Page text Start Marker
KPMG's Mark Britnell at the OHA HealthAchieve

KPMG’s Mark Britnell at the OHA HealthAchieve

Speakers at this week’s Ontario Hospital Association HealthAchieve say it’s important to transform health care, not cut it.

Don Berwick, former Administrator for U.S. Medicare and Medicaid Services, told the OHA conference the U.S. presently spends 17.6 per cent of its economy (GDP) on health care and is headed for 24 per cent, or almost one dollar out of every four spent south of the border.

In a later session in the afternoon, the UK’s Mark Britnell, Chairman and Partner of KPMG’s Global Practice, spoke about advanced economies being “increasingly burdened” by rising health care costs, a situation “exacerbated by the fiscal crisis.”
Page text End Marker
Information provided Start Marker
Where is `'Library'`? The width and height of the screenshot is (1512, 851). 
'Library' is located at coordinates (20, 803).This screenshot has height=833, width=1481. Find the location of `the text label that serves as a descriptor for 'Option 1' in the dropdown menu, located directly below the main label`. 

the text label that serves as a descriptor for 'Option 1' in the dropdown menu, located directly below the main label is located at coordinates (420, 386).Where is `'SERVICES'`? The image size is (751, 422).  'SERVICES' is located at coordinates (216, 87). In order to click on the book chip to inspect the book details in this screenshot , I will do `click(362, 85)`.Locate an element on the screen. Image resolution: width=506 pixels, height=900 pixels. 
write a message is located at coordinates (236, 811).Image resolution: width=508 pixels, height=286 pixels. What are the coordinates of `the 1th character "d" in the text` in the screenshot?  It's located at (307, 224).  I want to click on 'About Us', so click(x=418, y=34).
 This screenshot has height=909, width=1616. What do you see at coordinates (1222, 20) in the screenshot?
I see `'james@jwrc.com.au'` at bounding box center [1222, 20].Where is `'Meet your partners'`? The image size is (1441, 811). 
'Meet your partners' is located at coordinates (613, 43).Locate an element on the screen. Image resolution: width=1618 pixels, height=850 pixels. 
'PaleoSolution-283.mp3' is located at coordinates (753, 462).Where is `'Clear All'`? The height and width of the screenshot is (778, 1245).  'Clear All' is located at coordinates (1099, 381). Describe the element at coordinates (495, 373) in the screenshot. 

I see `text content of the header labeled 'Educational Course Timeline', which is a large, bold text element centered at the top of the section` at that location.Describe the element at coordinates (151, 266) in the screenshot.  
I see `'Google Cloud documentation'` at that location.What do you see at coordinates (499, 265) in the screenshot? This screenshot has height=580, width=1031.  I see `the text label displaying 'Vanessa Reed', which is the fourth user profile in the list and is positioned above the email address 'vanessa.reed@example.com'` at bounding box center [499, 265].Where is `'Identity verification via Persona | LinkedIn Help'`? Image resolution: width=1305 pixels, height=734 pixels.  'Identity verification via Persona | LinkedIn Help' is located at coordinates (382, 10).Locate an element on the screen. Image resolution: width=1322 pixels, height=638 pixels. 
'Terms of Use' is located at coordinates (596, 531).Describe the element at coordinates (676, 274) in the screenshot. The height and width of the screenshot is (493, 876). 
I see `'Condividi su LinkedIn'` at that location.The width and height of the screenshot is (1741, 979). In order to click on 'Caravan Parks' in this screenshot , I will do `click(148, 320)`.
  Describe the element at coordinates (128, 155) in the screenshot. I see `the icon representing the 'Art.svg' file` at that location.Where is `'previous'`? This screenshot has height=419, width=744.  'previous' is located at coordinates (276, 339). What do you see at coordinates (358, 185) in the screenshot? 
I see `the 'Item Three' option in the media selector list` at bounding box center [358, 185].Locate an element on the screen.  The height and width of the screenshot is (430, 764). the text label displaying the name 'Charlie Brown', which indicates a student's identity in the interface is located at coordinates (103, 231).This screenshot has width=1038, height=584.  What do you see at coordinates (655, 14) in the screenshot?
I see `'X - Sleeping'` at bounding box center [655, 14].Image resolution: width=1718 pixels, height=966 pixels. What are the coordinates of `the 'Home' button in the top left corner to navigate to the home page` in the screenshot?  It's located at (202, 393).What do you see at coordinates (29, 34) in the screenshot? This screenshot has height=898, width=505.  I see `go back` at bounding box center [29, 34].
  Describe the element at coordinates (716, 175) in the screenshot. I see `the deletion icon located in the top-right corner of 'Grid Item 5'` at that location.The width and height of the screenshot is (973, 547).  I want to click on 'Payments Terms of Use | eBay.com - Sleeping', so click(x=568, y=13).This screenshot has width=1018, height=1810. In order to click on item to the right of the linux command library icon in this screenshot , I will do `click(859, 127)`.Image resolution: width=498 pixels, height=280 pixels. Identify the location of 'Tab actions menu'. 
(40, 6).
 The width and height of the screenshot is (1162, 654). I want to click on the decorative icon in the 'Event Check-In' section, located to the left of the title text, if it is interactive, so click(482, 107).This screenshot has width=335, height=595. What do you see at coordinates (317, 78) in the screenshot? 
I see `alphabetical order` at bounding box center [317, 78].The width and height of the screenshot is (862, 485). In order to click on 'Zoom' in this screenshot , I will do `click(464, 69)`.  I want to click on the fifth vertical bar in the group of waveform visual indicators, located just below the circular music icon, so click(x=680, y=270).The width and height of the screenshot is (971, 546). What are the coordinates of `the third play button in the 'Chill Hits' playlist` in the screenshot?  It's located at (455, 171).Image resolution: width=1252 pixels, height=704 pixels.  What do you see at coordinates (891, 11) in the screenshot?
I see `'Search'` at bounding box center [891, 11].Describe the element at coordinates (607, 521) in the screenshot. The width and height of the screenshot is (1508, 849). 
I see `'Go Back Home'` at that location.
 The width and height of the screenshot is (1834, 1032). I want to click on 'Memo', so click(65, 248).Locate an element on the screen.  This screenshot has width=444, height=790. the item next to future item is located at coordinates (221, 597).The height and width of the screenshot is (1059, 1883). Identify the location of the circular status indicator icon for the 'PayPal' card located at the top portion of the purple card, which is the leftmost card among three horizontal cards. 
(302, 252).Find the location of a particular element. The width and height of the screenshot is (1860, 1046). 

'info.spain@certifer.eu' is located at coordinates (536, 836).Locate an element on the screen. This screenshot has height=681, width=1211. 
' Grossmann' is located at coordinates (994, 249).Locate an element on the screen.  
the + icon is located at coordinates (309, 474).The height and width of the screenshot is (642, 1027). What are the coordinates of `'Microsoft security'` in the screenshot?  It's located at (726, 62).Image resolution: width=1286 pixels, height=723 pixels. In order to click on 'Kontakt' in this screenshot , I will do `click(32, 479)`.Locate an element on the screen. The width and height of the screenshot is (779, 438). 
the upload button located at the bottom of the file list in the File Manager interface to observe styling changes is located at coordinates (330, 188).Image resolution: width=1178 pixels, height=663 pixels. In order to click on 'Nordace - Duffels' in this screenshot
Information provided End Marker
What you need to do →
A. List every organization named in the HealthAchieve conference report.
B. Summarize the HealthAchieve conference report in two sentences.
C. Resume the HealthAchieve conference report with new text following its final sentence.

Solved tasks →
A.
- KPMG, including its Global Practice
- Ontario Hospital Association (OHA)
- U.S. Medicare and Medicaid Services

B. Speakers at the Ontario Hospital Association's HealthAchieve conference argued that health care should be transformed rather than cut. Don Berwick said U.S. health spending stands at 17.6 per cent of GDP and is headed for 24 per cent, while KPMG's Mark Britnell described advanced economies as "increasingly burdened" by rising health care costs, a problem "exacerbated by the fiscal crisis."

C.
Britnell called economist and banker Don Drummond’s report on how to get Ontario’s house in order one of the best he’s read, even though many of Drummond’s projections have already proven to be wrong.

Neither Berwick or Britnell ever mentioned that for three consecutive years now Canada’s health care spending has dropped not only as a share of GDP, but also as a percentage of provincial spending. Britnell still shows charts claiming that Canada’s health care costs are going to rise by a staggering 2 per cent of GDP.